What is required: In the entries that follow, the first line to write out is the one containing "Task: Click the calendar", and the last is the one containing "The height and width of the screenshot is (528, 1568).". Reproduce that stretch exactly, with nothing before or after it.

=== Data listing ===

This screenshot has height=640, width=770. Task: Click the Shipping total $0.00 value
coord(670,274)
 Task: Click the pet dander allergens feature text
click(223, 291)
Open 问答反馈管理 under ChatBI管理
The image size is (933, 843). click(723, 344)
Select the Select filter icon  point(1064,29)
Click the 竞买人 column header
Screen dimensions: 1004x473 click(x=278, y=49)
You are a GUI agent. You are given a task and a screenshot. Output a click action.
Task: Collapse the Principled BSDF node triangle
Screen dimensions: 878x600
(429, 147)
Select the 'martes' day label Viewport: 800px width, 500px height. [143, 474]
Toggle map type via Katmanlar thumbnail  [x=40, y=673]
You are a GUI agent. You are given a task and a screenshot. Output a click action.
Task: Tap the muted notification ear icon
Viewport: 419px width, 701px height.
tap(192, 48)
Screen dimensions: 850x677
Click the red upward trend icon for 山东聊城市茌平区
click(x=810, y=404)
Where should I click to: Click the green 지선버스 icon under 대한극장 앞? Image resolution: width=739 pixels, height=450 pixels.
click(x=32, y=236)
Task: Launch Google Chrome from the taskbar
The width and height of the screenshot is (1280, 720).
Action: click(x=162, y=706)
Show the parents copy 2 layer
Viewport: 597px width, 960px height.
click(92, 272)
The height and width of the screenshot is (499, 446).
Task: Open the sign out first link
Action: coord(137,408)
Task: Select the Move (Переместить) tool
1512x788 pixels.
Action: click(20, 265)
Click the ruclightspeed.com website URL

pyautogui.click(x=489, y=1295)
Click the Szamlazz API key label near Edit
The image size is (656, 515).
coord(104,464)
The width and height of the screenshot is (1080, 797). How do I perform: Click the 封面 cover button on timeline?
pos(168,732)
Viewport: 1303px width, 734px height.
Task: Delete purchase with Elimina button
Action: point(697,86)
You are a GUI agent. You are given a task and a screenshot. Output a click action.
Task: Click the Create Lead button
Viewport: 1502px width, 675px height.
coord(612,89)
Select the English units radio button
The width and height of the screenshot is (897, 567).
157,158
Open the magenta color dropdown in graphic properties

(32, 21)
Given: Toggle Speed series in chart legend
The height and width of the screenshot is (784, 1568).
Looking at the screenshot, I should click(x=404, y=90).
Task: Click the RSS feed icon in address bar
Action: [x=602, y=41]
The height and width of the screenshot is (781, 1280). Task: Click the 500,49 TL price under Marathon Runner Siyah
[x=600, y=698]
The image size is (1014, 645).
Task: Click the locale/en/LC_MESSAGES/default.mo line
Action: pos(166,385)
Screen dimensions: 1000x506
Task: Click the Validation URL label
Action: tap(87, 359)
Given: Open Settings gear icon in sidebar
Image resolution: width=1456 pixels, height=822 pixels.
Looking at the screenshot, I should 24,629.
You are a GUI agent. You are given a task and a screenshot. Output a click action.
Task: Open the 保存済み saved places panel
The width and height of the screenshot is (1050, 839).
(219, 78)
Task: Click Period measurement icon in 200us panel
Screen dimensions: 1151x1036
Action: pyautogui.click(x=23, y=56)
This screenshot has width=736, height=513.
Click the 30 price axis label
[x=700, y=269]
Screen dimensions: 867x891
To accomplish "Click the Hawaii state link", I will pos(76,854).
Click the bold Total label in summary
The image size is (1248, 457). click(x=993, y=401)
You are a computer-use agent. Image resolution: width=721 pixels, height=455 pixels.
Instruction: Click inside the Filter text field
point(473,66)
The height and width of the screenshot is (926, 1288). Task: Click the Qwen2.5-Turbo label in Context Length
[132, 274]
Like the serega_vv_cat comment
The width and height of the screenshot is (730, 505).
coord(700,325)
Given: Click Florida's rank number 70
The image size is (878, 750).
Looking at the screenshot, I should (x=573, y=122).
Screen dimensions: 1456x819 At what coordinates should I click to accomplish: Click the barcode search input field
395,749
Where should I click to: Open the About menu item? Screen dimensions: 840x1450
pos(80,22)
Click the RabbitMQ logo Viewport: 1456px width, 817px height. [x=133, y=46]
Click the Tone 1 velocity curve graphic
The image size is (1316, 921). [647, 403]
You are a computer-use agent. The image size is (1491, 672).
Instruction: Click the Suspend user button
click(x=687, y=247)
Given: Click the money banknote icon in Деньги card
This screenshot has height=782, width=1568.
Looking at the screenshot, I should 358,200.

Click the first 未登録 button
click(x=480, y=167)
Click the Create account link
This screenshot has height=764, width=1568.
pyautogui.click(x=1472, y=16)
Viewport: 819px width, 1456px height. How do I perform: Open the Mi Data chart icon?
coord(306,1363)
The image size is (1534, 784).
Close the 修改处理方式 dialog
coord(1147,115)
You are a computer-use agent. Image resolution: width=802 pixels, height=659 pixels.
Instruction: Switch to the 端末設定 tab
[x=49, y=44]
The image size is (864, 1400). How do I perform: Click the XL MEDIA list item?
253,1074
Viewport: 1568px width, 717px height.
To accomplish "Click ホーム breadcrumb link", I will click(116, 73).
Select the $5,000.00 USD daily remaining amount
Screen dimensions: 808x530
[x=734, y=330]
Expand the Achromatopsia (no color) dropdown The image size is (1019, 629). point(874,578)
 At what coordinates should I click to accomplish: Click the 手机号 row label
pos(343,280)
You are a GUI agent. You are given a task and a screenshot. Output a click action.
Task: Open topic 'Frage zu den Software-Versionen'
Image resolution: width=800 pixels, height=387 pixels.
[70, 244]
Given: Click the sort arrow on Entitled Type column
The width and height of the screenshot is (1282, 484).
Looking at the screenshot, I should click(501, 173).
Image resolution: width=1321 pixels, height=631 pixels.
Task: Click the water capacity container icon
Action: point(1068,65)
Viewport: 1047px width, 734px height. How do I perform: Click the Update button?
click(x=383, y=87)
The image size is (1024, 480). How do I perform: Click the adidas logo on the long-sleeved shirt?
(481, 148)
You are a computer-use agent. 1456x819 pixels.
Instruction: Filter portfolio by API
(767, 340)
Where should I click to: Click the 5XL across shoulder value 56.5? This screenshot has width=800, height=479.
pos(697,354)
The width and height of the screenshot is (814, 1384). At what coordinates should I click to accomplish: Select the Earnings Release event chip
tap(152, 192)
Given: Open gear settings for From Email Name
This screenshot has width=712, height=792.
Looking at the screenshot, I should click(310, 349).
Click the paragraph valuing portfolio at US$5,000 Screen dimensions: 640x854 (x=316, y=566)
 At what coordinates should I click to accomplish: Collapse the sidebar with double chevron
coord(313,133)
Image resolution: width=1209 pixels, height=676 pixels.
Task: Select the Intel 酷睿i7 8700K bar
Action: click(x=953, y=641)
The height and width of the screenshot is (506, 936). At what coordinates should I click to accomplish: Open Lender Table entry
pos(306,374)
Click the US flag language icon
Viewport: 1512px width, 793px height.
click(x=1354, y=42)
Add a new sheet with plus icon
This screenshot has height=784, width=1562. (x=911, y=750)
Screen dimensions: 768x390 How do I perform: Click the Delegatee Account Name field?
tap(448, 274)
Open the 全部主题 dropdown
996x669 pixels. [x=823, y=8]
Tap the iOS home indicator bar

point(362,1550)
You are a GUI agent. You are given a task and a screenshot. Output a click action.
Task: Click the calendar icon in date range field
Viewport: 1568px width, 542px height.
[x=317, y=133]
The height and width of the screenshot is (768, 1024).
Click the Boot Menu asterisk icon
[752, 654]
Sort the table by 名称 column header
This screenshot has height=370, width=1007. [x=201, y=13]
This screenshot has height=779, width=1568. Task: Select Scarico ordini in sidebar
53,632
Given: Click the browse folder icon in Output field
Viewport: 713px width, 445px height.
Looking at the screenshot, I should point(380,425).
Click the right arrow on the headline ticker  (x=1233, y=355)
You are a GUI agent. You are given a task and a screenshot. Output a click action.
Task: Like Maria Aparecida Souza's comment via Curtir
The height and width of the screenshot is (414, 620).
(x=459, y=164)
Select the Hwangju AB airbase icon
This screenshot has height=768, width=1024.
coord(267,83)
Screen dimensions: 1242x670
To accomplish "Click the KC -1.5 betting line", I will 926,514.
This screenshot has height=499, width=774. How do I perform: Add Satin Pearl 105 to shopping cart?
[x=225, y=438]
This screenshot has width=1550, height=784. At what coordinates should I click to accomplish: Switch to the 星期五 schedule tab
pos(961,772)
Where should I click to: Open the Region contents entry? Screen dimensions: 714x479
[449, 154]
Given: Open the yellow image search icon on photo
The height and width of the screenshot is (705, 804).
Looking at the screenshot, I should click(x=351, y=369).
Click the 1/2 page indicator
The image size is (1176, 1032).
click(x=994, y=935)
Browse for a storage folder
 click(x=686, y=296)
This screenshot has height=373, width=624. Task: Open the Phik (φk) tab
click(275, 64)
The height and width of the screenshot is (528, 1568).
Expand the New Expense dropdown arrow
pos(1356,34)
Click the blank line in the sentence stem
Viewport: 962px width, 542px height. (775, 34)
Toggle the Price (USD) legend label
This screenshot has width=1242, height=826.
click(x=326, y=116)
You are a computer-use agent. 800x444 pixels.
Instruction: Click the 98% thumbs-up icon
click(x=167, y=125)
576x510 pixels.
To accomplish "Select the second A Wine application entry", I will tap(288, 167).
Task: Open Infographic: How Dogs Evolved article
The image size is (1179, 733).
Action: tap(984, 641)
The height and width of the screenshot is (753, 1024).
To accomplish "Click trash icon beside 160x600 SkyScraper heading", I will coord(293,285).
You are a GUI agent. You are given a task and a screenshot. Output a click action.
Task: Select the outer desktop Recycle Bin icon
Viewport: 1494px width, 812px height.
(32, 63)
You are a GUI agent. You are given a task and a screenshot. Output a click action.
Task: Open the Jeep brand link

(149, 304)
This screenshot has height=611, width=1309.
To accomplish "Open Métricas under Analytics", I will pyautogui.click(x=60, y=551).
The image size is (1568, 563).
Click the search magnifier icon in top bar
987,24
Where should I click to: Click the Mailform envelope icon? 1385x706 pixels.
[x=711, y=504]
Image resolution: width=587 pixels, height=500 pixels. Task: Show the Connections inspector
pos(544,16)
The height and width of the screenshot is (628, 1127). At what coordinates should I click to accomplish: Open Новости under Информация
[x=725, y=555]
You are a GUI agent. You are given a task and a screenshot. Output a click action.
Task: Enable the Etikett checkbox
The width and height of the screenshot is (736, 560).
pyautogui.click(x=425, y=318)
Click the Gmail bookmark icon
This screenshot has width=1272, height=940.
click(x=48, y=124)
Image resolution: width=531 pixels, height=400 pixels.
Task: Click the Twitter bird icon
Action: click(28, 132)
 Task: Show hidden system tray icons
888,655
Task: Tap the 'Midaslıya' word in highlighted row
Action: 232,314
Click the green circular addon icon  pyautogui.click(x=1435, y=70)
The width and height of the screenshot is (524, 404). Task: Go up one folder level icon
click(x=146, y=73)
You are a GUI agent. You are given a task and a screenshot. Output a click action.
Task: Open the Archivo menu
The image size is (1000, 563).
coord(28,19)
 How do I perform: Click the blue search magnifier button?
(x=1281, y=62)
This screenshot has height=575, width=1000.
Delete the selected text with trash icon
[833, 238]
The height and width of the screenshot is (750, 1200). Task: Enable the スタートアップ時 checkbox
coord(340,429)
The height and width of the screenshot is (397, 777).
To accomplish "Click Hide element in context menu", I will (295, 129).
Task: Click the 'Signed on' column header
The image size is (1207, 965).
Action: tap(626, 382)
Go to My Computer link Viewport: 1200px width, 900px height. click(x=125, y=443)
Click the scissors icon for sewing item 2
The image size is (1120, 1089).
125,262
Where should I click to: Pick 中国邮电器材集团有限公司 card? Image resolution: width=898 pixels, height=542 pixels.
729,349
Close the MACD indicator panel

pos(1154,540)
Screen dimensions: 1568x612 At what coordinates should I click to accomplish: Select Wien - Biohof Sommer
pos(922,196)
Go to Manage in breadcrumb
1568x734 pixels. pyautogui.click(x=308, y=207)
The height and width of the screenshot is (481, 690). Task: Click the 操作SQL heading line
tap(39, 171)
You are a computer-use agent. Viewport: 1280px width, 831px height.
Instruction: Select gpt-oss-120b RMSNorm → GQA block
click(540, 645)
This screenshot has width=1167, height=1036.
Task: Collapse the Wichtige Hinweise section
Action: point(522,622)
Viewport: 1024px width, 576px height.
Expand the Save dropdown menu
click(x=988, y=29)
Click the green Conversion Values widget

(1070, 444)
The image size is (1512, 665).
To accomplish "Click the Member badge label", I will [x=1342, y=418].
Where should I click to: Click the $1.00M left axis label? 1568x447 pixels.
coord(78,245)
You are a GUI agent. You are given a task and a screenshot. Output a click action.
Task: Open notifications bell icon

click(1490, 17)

===

Written response:
Task: Click the calendar icon in date range field
Viewport: 1568px width, 542px height.
[x=317, y=133]
The height and width of the screenshot is (768, 1024).
Click the Boot Menu asterisk icon
[752, 654]
Sort the table by 名称 column header
This screenshot has height=370, width=1007. [x=201, y=13]
This screenshot has height=779, width=1568. Task: Select Scarico ordini in sidebar
53,632
Given: Click the browse folder icon in Output field
Viewport: 713px width, 445px height.
Looking at the screenshot, I should point(380,425).
Click the right arrow on the headline ticker  (x=1233, y=355)
You are a GUI agent. You are given a task and a screenshot. Output a click action.
Task: Like Maria Aparecida Souza's comment via Curtir
The height and width of the screenshot is (414, 620).
(x=459, y=164)
Select the Hwangju AB airbase icon
This screenshot has height=768, width=1024.
coord(267,83)
Screen dimensions: 1242x670
To accomplish "Click the KC -1.5 betting line", I will 926,514.
This screenshot has height=499, width=774. How do I perform: Add Satin Pearl 105 to shopping cart?
[x=225, y=438]
This screenshot has width=1550, height=784. At what coordinates should I click to accomplish: Switch to the 星期五 schedule tab
pos(961,772)
Where should I click to: Open the Region contents entry? Screen dimensions: 714x479
[449, 154]
Given: Open the yellow image search icon on photo
The height and width of the screenshot is (705, 804).
Looking at the screenshot, I should click(x=351, y=369).
Click the 1/2 page indicator
The image size is (1176, 1032).
click(x=994, y=935)
Browse for a storage folder
 click(x=686, y=296)
This screenshot has height=373, width=624. Task: Open the Phik (φk) tab
click(275, 64)
The height and width of the screenshot is (528, 1568).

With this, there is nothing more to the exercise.